Japan’s third city may not have the gloss of Tokyo or the timelessness of Kyoto, but it’s second to none in terms of its food, energy and an unflagging sense of fun
Author Robert Michael Poole Photography Alfie Goodrich
DAY ONE | Osakans love to one-up their flashier cousins in Tokyo. So it’s no surprise that the Imperial Hotel Osaka boasts such over-the-top flourishes as a mist sauna in your room and tennis courts on the roof. Following a bracing swim in the tree-lined indoor pool, you head to the Nadaman restaurant on the 24th floor for some delicious okayu (rice porridge) with onion and sesame seeds. It’s a hearty dish, which you’ll definitely be needing for the long day ahead.
With your belly full, step out onto the promenade of the Okawa River and, in order to get oriented to the city’s layout, board the Aqua-Liner cruise from the adjacent OAP pier.
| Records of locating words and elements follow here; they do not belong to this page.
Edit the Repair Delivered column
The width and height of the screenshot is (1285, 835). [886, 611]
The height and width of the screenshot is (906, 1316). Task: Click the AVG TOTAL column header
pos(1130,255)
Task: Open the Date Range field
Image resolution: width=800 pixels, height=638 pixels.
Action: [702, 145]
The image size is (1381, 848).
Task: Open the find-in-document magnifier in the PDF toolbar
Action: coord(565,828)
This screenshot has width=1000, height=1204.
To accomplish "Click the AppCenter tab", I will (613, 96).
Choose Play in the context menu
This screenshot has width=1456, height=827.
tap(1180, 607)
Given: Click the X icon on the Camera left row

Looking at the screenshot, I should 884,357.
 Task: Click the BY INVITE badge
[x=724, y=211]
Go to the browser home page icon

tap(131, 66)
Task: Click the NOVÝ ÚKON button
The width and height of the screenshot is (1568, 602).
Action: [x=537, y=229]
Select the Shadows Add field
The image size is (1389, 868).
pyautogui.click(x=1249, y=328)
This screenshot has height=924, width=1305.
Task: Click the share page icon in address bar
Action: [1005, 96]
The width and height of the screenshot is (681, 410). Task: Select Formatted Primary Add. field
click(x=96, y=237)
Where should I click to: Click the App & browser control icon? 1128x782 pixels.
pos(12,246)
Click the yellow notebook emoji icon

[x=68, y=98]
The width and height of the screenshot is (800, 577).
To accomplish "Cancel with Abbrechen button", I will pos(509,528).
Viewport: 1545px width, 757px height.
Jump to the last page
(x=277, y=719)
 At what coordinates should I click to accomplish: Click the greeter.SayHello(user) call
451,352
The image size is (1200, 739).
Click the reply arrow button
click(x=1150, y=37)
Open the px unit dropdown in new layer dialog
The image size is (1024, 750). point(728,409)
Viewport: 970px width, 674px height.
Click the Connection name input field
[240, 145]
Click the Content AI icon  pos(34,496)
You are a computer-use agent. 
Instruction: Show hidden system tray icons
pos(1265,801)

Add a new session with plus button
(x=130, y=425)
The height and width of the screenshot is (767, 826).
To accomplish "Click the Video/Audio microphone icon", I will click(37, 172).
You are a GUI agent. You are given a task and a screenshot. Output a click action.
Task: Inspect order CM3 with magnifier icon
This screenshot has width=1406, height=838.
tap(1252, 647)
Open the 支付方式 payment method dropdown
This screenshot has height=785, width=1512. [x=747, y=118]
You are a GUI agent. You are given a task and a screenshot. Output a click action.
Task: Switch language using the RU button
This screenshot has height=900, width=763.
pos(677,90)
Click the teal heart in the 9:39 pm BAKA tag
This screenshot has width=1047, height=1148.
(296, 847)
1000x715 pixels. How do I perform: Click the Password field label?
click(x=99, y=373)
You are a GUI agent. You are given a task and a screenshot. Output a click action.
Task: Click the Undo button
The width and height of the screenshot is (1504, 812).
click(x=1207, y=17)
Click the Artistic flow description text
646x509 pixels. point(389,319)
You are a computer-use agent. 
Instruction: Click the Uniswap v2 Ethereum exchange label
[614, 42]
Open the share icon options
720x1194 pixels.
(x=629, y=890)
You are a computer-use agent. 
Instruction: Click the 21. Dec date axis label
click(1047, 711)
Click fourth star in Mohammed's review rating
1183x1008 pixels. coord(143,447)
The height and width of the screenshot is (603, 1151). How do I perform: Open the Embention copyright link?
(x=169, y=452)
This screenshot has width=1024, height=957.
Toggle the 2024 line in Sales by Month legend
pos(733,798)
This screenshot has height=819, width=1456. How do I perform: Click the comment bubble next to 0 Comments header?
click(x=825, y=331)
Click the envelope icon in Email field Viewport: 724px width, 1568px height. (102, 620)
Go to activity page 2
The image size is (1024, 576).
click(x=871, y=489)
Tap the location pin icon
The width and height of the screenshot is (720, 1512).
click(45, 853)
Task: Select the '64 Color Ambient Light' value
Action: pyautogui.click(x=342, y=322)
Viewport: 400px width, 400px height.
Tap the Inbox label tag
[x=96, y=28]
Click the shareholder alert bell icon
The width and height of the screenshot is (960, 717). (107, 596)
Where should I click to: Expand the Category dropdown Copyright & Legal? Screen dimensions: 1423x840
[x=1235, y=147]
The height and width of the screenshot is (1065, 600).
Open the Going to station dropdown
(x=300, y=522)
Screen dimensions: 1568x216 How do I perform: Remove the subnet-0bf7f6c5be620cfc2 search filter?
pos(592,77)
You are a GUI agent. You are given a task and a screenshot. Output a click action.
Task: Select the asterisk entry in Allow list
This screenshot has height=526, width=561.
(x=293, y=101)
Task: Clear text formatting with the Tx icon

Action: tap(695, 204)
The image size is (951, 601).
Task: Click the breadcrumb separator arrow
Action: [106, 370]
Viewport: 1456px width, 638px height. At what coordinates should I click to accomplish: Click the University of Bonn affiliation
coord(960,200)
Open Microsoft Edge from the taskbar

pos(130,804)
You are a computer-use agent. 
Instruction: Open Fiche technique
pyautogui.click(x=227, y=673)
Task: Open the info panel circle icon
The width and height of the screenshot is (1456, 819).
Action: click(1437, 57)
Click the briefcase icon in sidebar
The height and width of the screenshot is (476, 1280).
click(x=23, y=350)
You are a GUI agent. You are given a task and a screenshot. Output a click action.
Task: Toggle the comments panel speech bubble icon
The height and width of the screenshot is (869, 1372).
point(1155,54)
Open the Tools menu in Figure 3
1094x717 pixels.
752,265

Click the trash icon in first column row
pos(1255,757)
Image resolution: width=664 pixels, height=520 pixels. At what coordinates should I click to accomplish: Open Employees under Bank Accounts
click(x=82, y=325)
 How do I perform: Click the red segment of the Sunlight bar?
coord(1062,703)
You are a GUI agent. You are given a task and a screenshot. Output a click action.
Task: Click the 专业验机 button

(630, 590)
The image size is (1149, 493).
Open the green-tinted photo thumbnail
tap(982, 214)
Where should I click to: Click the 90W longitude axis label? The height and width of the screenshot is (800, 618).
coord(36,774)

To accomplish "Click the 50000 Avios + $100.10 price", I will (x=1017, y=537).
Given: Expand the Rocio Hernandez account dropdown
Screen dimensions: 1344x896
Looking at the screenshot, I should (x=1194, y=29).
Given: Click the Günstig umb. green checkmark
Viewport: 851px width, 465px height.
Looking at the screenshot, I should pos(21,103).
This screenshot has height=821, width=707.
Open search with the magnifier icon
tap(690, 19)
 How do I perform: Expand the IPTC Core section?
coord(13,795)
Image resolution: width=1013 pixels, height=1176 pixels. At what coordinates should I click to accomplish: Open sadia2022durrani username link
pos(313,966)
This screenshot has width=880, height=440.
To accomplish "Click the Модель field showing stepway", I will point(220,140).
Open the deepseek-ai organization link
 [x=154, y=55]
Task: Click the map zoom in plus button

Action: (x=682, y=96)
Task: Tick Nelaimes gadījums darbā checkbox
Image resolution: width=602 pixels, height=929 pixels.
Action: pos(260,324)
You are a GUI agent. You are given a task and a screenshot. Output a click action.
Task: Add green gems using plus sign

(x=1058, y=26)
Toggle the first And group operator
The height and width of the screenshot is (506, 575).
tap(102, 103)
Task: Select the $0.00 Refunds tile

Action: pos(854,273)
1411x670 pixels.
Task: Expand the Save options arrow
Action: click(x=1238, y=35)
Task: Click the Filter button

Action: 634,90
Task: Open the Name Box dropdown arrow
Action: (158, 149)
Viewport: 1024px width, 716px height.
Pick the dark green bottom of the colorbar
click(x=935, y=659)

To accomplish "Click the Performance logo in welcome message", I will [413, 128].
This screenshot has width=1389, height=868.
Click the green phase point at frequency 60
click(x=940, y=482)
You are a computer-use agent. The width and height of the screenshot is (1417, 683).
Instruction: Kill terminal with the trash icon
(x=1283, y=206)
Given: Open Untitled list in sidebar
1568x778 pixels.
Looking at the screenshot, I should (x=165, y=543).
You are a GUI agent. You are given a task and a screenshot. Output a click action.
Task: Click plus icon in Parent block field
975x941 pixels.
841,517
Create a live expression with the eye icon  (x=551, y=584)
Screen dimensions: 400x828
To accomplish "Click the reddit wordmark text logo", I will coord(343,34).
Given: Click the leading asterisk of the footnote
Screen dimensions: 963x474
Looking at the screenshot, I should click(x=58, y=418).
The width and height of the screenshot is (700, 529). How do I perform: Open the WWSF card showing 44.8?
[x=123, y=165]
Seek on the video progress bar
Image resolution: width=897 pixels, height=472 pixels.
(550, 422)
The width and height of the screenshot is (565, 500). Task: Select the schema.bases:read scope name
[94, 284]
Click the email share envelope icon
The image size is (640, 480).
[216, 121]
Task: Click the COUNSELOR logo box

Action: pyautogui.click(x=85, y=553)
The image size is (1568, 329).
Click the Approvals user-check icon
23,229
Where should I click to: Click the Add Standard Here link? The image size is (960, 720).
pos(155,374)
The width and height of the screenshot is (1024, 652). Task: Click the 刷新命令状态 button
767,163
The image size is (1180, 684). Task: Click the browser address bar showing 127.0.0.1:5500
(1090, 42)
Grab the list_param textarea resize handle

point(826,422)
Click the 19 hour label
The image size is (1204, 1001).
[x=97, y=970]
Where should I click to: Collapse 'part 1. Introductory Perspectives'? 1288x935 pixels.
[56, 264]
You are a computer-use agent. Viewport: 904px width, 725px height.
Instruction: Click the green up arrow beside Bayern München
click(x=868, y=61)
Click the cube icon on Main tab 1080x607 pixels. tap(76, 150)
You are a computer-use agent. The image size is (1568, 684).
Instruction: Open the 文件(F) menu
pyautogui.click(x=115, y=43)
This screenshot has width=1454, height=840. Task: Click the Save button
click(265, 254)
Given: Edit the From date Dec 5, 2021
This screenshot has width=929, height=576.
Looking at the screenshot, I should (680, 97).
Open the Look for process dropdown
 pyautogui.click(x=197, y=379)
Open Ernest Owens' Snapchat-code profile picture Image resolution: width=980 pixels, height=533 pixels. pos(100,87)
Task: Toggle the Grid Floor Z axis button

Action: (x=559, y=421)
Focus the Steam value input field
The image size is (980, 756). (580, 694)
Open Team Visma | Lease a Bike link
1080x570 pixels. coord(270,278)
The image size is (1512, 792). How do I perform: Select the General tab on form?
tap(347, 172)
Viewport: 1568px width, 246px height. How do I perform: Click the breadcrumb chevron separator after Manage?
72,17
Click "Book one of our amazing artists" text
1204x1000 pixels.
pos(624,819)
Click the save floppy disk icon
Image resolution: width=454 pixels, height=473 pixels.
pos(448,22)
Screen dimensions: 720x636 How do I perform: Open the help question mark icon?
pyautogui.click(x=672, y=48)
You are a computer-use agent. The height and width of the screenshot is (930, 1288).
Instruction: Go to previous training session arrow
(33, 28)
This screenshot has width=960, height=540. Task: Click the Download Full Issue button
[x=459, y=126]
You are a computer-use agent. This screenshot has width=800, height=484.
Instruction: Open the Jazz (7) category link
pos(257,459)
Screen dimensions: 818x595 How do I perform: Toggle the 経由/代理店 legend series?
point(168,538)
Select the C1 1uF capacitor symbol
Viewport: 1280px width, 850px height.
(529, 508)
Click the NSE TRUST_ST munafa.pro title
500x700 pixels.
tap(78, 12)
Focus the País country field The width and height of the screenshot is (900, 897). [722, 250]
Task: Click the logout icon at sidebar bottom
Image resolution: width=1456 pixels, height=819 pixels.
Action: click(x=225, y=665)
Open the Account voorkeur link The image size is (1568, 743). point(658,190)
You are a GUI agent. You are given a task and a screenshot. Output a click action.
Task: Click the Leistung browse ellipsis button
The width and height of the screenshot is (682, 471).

This sightseeing boat rises just 5 ¼ feet above the water’s surface, short enough to pass under the city’s many low bridges and to access banks cluttered with stunning autumnal koyo (colorful leaves), which barely muffle the hum of the city’s workforce clamoring on the sidewalks.
Having ended up at Osaka-jo (or Osaka Castle) via the Nakanoshima Central Hall—an early-20th-century neo-Renaissance structure that houses concert halls and, you are told, a restaurant that serves “nostalgic” food—you disembark behind demure kimono-clad women toting ornate lace parasols. Passing under the castle’s Aoya-mon gate, you pause to gaze at the 16th-century structure’s tapering stack of eaves, its golden detailing gleaming against stark-white walls and black tile. Inside, hulking samurai armor and impossibly delicate silk screens speak to Japan’s split personality.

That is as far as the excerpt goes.